Sessions wrong about immigration’s impact
Date: May 18, 2015
Sen. Jeff Sessions wrote a recent op-ed for theWashington Post headlined “America needs to curb immigration flows.” He was not talking about illegalimmigration. He was talking about legal immigration.
As chairman of the Senate Judiciary Committee’s Immigration subcommittee, our senator’s view is significant. If there are good reasons to curb the flow of immigration to America, though, Sen. Sessions does not provide us with any. As a matter of fact, his main argument against immigration is historically flawed and a non sequitur.
I have voted for Sen. Sessions multiple times and am a supporter of his. But I believe that he is wrong to blame legal immigrants for economic stagnation.
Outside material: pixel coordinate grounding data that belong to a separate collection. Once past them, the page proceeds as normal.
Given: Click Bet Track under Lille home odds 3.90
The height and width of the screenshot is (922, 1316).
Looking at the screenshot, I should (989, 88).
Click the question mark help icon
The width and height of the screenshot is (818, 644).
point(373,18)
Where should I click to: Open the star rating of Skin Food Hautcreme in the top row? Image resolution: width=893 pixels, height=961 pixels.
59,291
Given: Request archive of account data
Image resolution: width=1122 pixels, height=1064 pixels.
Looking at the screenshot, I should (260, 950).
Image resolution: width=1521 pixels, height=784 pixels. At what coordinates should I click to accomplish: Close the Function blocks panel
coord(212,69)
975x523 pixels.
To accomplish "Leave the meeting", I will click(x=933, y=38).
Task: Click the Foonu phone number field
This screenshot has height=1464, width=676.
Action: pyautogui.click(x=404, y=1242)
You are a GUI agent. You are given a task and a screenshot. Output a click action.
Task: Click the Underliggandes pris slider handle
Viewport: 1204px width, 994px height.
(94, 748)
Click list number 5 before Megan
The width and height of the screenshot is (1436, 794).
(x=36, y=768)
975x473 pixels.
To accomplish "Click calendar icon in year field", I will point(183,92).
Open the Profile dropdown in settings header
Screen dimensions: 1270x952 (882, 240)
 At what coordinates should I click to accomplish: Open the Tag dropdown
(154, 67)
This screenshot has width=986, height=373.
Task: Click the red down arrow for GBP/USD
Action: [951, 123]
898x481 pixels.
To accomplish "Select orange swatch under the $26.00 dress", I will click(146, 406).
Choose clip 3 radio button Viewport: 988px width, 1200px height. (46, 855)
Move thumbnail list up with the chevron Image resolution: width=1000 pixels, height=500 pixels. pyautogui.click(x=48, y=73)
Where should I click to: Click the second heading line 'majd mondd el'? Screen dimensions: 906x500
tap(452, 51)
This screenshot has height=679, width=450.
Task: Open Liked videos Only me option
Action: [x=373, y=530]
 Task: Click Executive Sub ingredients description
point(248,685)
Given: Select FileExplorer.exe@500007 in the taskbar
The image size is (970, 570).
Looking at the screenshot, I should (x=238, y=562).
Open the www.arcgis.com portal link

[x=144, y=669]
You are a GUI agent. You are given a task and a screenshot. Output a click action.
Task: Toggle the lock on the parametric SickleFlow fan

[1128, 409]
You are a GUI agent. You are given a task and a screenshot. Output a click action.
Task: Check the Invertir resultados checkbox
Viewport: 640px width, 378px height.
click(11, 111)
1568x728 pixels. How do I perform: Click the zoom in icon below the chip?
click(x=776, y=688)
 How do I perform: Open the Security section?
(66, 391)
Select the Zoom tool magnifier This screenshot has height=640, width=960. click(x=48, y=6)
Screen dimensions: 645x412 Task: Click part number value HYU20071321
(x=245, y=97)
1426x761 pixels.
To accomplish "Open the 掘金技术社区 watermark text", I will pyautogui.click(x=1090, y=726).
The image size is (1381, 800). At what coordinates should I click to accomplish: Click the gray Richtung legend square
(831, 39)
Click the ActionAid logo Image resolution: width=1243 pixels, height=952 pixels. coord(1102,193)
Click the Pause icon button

Sen. Sessions tells us that legal immigrants are hurting the American economy, are taking jobs from American workers, and are depressing wages. However, he makes his case using false comparisons.
He says that the restrictions placed on immigration from 1930 till the mid-1960s helped usher in a boom for the American middle class where “real median compensation for U.S. workers surged, increasing more than 90 percent from 1948 to 1973, according to the Economic Policy Institute.” He then goes on to say that after the number of legal immigrants began to rise, wages for the American middle class began to stagnate.
His premise is that the more foreign-born workers we have in America, the more stagnant our economy will be, which will hurt the prospects of American-born workers.
However, something else significant happened in America from 1948 to 1973 that caused the American economy to explode and it had nothing to do with immigration controls. America had just won World War II, and for several decades we were the dominant economic power in the world without compare.
Also, we were experiencing the Baby Boom and cities were being expanded, the Interstate Highway system was linking America, and technological advances were accelerating at an astounding rate. We were experiencing a post-war boom that benefited the entire nation.
Tying our economic expansion during this period to an absence of immigrants is poor history and it is a poor way to make a case. By the early 1970s, the labor market was flooded with a massive generation of Baby Boomers going to work in addition to women entering the workforce en masse. There are just too many other factors going on to draw the conclusions that Sen. Sessions does.